The extreme hardship provision allows any domestic or foreign refiner to request relief from the sulfur standards based on a showing of unusual circumstances that result in extreme hardship and significantly affect a refiner's ability to comply with either the 500 ppm or 15 ppm sulfur NRLM diesel fuel standards by either June 1, 2007, June 1, 2010, or June 1, 2012, respectively. The Agency will evaluate each application on a case-by-case basis, considering the factors described below. Approved hardship applications may include compliance plans with relief similar to the provisions for small refiners, which are described in detail above in section IV.B.1.c. Depending on the refiner's specific situation, such approved delays in meeting the sulfur requirements may be more stringent than those allowed for small refiners, but will not likely be less stringent. Given such an approval, we expect to impose appropriate conditions to: (1) Assure the refiner is making its best effort; and (2) minimize any loss of emissions benefits from the program. As with other relief provisions established in this rule, any waiver under this provision will be designed to prevent fuel exceeding the 15 ppm sulfur standard from being used in 2011 and later model year nonroad engines.

Providing short-term relief to those refiners that need additional time because they face hardship circumstances facilitates adoption of an overall program that reduces NRLM diesel fuel sulfur to 500 ppm beginning in 2007, and NRLM diesel fuel sulfur to 15 ppm in 2010 and 2012, for the majority of the industry. However, we do not intend for this waiver provision to encourage refiners to delay the planning and investments they would otherwise make. We do not expect to grant temporary waivers that apply to more than approximately one percent of the national NRLM diesel fuel pool in any given year.

The regulatory language for today's action includes a list of the information that must be included in a refiner's application for an extreme hardship waiver. If a refiner fails to provide all of the information specified in the regulations as part of its hardship application, we will deem the application void. In addition, we may request additional information as needed. Our experience to date shows that detailed technical and financial information from the companies seeking relief has been necessary to fully evaluate whether a hardship situation exists. The following are some examples of the types of information that must be contained in an application:

—The crude oil refining capacity and fuel sulfur level(s) of each diesel fuel product produced at each of the refiner's refineries.

—A technical plan for capital equipment and operating changes to achieve the NRLM diesel fuel sulfur standards.

—The anticipated timing for the overall project the refiner is proposing and key milestones to ultimately produce 100 percent of NRLM diesel fuel at the 15 ppm sulfur cap.

—The refiner's capital requirements for each step of its proposed projects.

—Detailed plans for financing the project and financial statements demonstrating the nature of and degree of financial hardship and how the requested relief would mitigate this hardship. This would include a description of the overall financial situation of the company and its plans to secure financing for the desulfurization project (e.g., internal cash flow, bank loans, issuing of bonds, sale of assets, or sale of stock).

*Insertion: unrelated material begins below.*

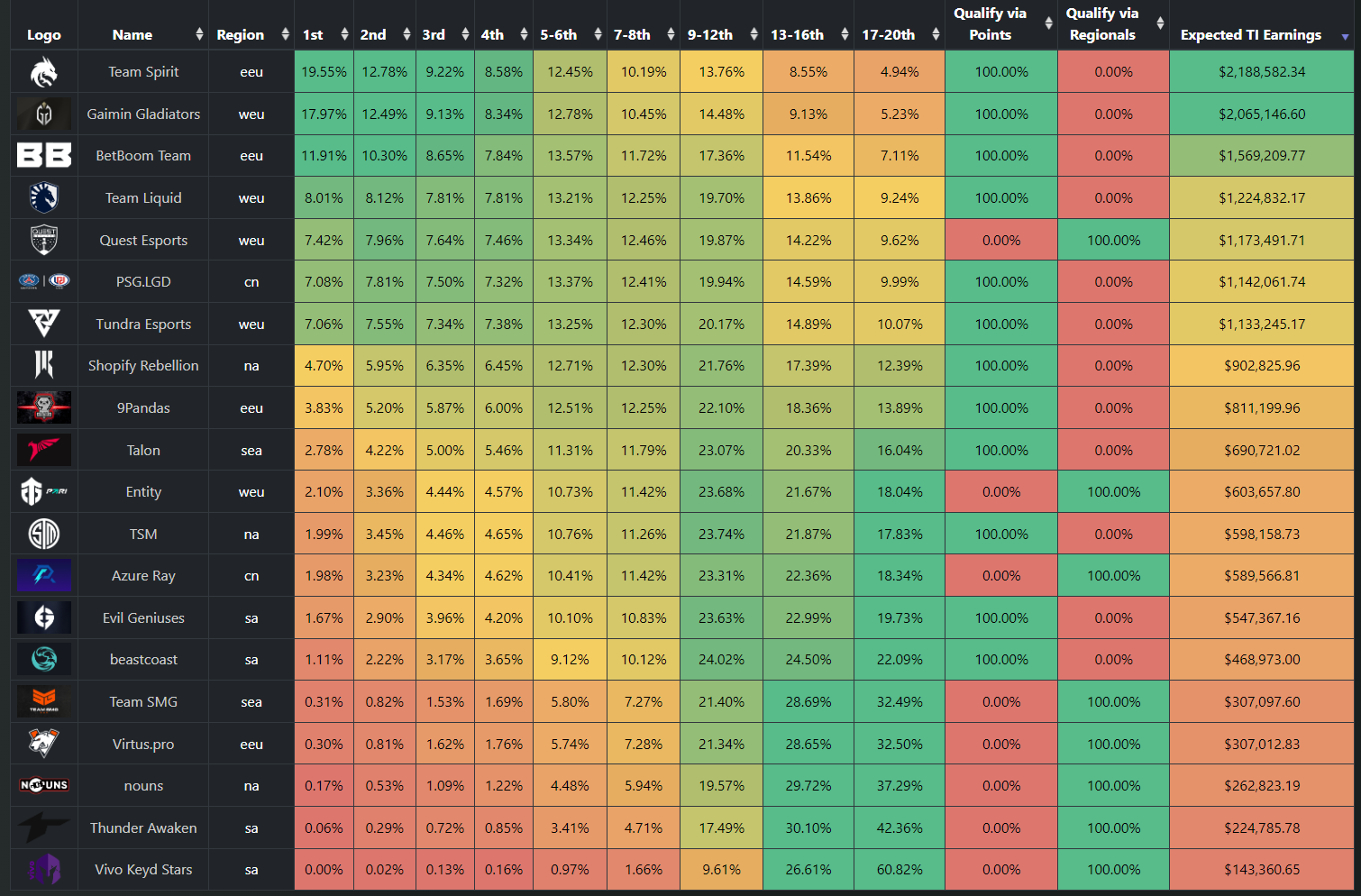Click the BetBoom Team BB logo
The width and height of the screenshot is (1361, 896).
43,156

—A plan demonstrating how the refiner would achieve the standards as quickly as possible, including a timetable for obtaining the necessary capital, contracting for engineering and construction resources, obtaining any necessary permits, and beginning and completing construction.

—A description of the market area for the refiner's diesel fuel products.

—In some cases, it could also include a compliance plan for how the refiner's diesel fuel will be segregated through to the end-user and information on each of the end-users to whom its fuel is delivered.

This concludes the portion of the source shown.